@zen
je ne sais pas ce que valent tes chiffres, mais je les supposerais corrects.
même correct, ils sont très incomplet, puisque c’est une analyse statique qui ne tient pas compte de l’ascenseur/tobogan social (c’est pas du tout pareil d’être payé des clopinette quelques mois puis de passer rapidement à un boulot plus riche et mieux payé, ou de rester toute sa vie un smicard sans autre perspectve, ou encore d’osciller entre les deux au cours de sa vie...). M’enfin passons.
bon ,mais qu’est-ce que ça veut dire, en somme ? Pour interpréter ça, il est utile d’imaginer l’hypothétique situation contraire, par exemple :
« le salaire horaire réel du non-cadre a cru de 36 % alors que le PIB par tête a baissé de 14 % ». Ben c’est logique : on va pas faire de la croissance en foutant tout le monde au SMIC, même en augmentant ce SMIC de 36% !

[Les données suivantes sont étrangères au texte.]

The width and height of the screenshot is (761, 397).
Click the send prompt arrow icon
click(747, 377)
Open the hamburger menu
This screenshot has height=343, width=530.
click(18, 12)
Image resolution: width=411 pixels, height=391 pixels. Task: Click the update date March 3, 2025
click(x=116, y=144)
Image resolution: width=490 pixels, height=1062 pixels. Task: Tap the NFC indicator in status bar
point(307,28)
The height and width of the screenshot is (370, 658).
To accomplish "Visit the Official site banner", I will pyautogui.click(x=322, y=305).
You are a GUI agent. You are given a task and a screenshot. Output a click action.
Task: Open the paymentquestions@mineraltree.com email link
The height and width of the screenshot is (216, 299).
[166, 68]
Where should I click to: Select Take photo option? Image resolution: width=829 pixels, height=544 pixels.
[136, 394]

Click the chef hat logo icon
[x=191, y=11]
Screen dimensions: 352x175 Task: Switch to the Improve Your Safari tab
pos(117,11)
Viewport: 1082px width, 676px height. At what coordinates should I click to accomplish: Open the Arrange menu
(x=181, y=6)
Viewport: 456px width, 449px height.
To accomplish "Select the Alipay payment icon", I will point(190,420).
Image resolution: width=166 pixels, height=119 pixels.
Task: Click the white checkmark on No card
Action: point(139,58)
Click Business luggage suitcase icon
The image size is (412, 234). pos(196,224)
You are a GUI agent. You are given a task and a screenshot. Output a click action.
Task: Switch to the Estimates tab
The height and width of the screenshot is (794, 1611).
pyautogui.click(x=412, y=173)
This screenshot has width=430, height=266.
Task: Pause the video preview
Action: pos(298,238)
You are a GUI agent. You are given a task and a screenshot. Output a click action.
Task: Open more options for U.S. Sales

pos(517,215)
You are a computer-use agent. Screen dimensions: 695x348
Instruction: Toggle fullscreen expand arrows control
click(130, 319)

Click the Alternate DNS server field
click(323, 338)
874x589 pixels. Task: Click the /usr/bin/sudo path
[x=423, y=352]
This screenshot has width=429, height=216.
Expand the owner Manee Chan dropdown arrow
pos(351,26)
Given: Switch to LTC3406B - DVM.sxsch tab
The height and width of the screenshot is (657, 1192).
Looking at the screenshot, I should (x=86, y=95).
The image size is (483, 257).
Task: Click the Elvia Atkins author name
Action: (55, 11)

vu comme ça, c’est assez simple : si on s’enrichit collectivement, il est improbable (pour ne pas dire impossible) que cet enrichissement se produise en bas de l’échelle des salaire ; en situation de croissance la part relative d’une heure de boulot (= le salaire réel) en bas de l’échelle DOIT baisser. Idem pour l’écart entre les 10% les mieux payés et les 10 % les moins bien payés : en toute logique, la croissance doit le faire augmenter. Donc, a priori, regardé avec un cerveau plutôt qu’avec une larme à l’oeil, tes données sont réjouissante plutôt que catastrophiques : elles signifient simplement qu’il y a eu croissance et tout spécialement dans des activités qui ne sont pas celles du travailleur non cadre (pardi !)
Ce qu’il faut expliquer, c’est pas ça, c’est l’inverse : comment il a pu se faire qu’à une période de l’histoire l’écart qui te chagrine à pu se réduire ou rester relativement stable malgré la croissance.